Intervista a Pietro Cesati, fondatore e CEO della start up SOISY, neo piattaforma italiana di social lending, che mette in contatto chi ha bisogno di un prestito con chi ha del capitale a disposizione, bypassando così i canali tradizionali come banche e società finanziarie. Siamo andati a trovarlo per capire le dinamiche di un mondo che potrebbe rivoluzionare il settore banking.
Ciao Pietro, puoi raccontarci in breve come sei arrivato al mondo dei prestiti tra privati?
Prima di Soisy ero a capo del risk management di una grande banca. Seguivo il p2p (peer to peer lending) dalla sua nascita nel 2005 in UK e mi è sempre sembrato un modo affascinante di sostituire la banca con più trasparenza e a costi inferiori. Quando ho deciso di fondare qualcosa di mio, il mondo dei prestiti tra privati è stato quindi lo sbocco naturale.
A un anno di distanza dal lancio, come sta andando SOISY?
In questo momento cresciamo di oltre il 50% al mese, meno del 5% del nostro portafoglio è in arretrato e abbiamo una chiara roadmap per continuare a crescere. Però la storia di quest’anno non è stata sempre così semplice, abbiamo fatto molti test e imboccato parecchi vicoli ciechi prima di arrivare al business model attuale.
Oggi il nostro successo è basato su tre pilastri: innanzitutto minimizzare i rischi per gli investitori grazie a una garanzia di rendimento; poi semplificare al massimo l’esperienza utente per il richiedente, specie in negozio o su e-commerce; infine, totale trasparenza e zero spese nascoste per tutti.
Sappiamo che di norma è più semplice trovare investitori allettati dagli ottimi tassi di interesse piuttosto che pagatori affidabili. L’allargamento del business di Soisy al mondo degli esercizi commerciali è un modo per avere più garanzie?
In parte sì, i dati mostrano chiaramente che i prestiti fatti al momento dell’acquisto di un bene o servizio sono decisamente meno rischiosi di quelli fatti su web.
Non è però l’unico motivo: abbiamo lanciato l’offerta di Soisy sui negozi anche perché abbiamo capito che così avremmo potuto servire meglio i clienti. Parte del nostro valore aggiunto è, come dicevo, dato dall’esperienza utente che offriamo grazie all’innovazione tecnologica, e questo asset è più rilevante su negozi ed e-commerce. Per esempio siamo gli unici in Italia che danno la possibilità agli e-commerce di integrare il prestito sul proprio sito tramite API (Application Programming Interface) e che permettono alle persone di chiedere un prestito tramite cellulare direttamente in negozio.
L’84% del social lending europeo è concentrato in UK.

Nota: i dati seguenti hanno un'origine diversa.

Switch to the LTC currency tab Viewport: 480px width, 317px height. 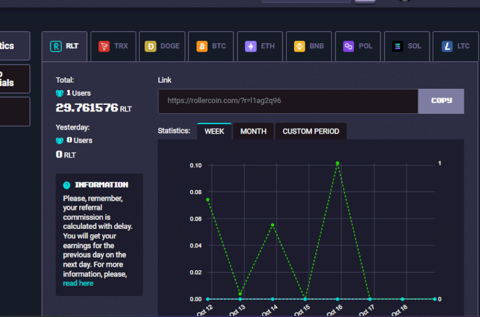pos(455,46)
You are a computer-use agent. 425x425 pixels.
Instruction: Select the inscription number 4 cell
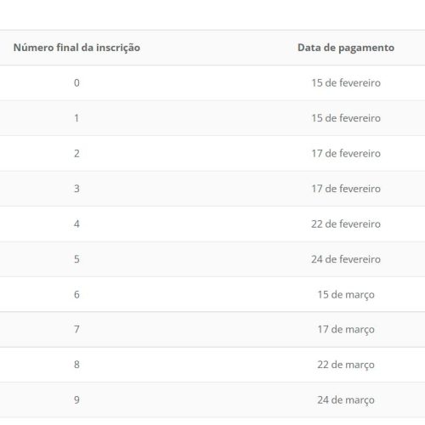click(x=77, y=224)
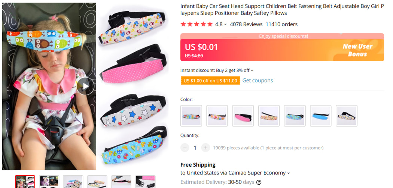
Task: Expand the rating breakdown chevron beside 4.8
Action: coord(225,25)
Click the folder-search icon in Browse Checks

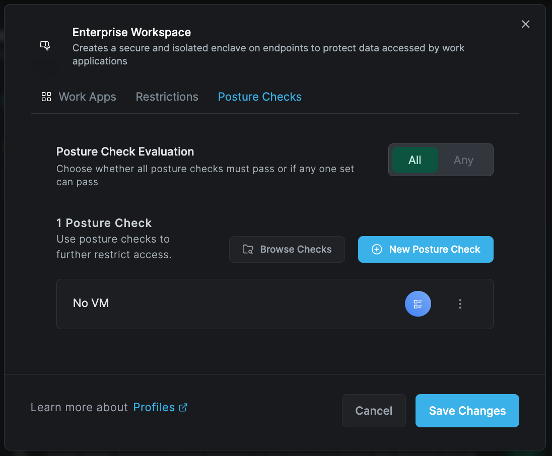248,249
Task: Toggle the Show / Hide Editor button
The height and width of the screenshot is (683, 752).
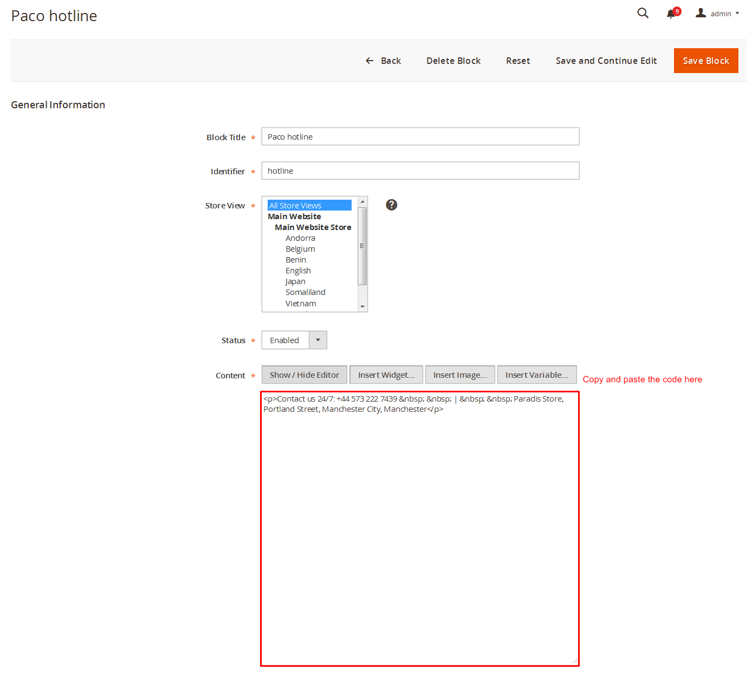Action: tap(304, 375)
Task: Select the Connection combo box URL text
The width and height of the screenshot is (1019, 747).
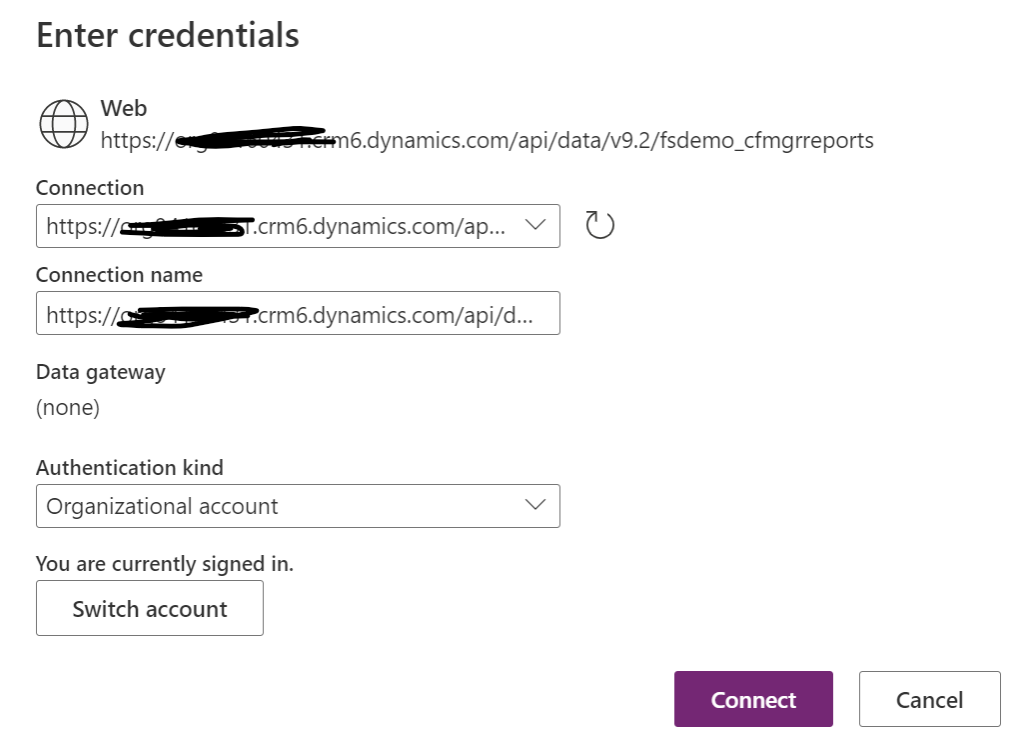Action: point(280,226)
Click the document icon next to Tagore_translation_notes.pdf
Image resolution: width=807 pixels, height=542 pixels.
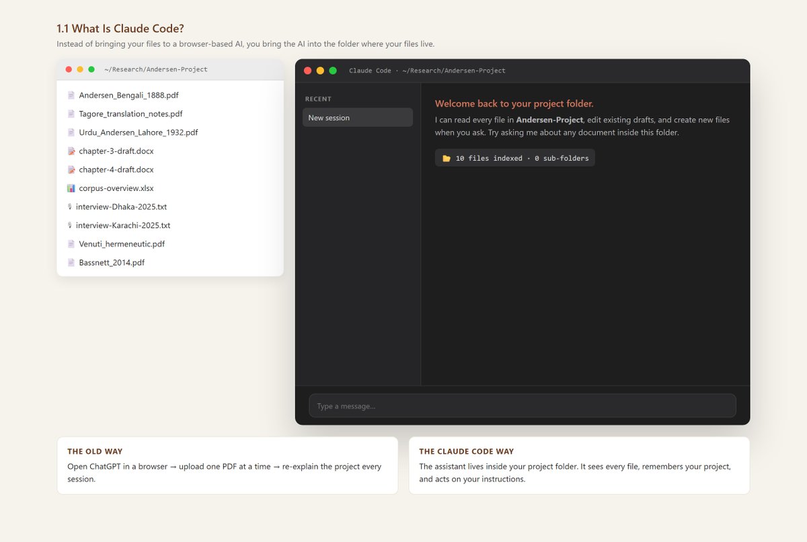click(x=71, y=114)
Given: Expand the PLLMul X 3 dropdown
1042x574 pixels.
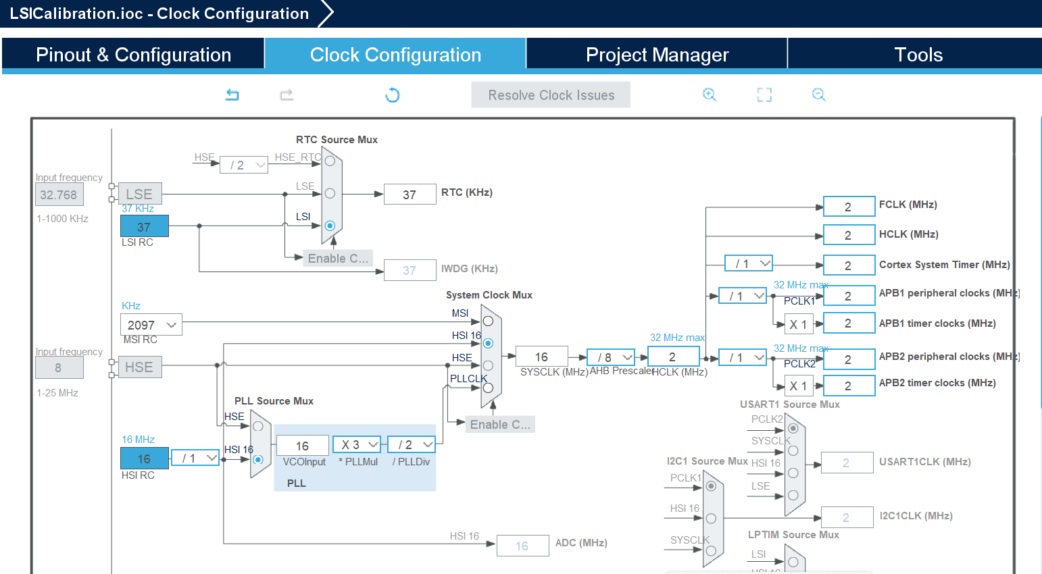Looking at the screenshot, I should (x=357, y=444).
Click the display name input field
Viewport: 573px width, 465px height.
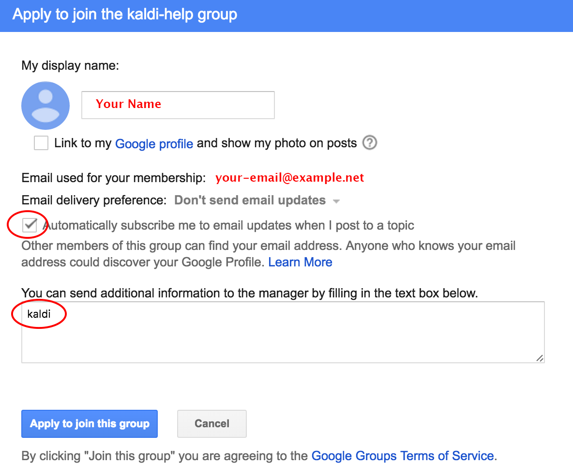[x=178, y=105]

Germania, Francia e Svizzera sembrano mercati piuttosto dinamici. Perché in Italia i prestiti tra privati ancora stentano a decollare?
In parte perché nessun operatore è ancora riuscito a creare un modello di business sufficientemente disruptive per attirare i clienti al di fuori della ristretta cerchia degli appassionati e in parte perché gli investimenti in marketing sono inferiori. In altri paesi sono serviti diversi anni di investimenti per arrivare al break-even, ma in Italia i fondi di venture capital sono scarsi.
Però le cose stanno cambiando: gli investimenti sul fintech crescono e il numero degli operatori pure, erano 2 quando abbiamo fondato Soisy ad aprile 2016 e sono una decina adesso. È solo questione di tempo perché qualcuno azzecchi la giusta combinazione di modello di business e investimenti che permetterà al mercato di crescere.
Spesso, negli speech, parli della tua realtà come di “una banca senza la banca”. Secondo te, il settore banking dovrebbe essere spaventato dalla crescita del prestito tra privati, oppure esiste un’evoluzione in cui può avere un ruolo?
Secondo me ci sarà sempre un ruolo per le banche e ci sono parecchi spazi dove una collaborazione sarebbe sensata. Nel mondo anglosassone la convergenza delle due realtà è molto forte: ci sono grandi gruppi che finanziano i clienti tramite gli operatori p2p e questi ultimi che in qualche caso chiedono la licenza bancaria. Noi stessi siamo stati coinvolti in discussioni con vari istituti per potenziali collaborazioni. Certamente però il settore si dovrà abituare al fatto che lo spazio competitivo è diverso e che ormai è finito il vecchio mondo dove gli unici concorrenti delle banche erano loro stesse.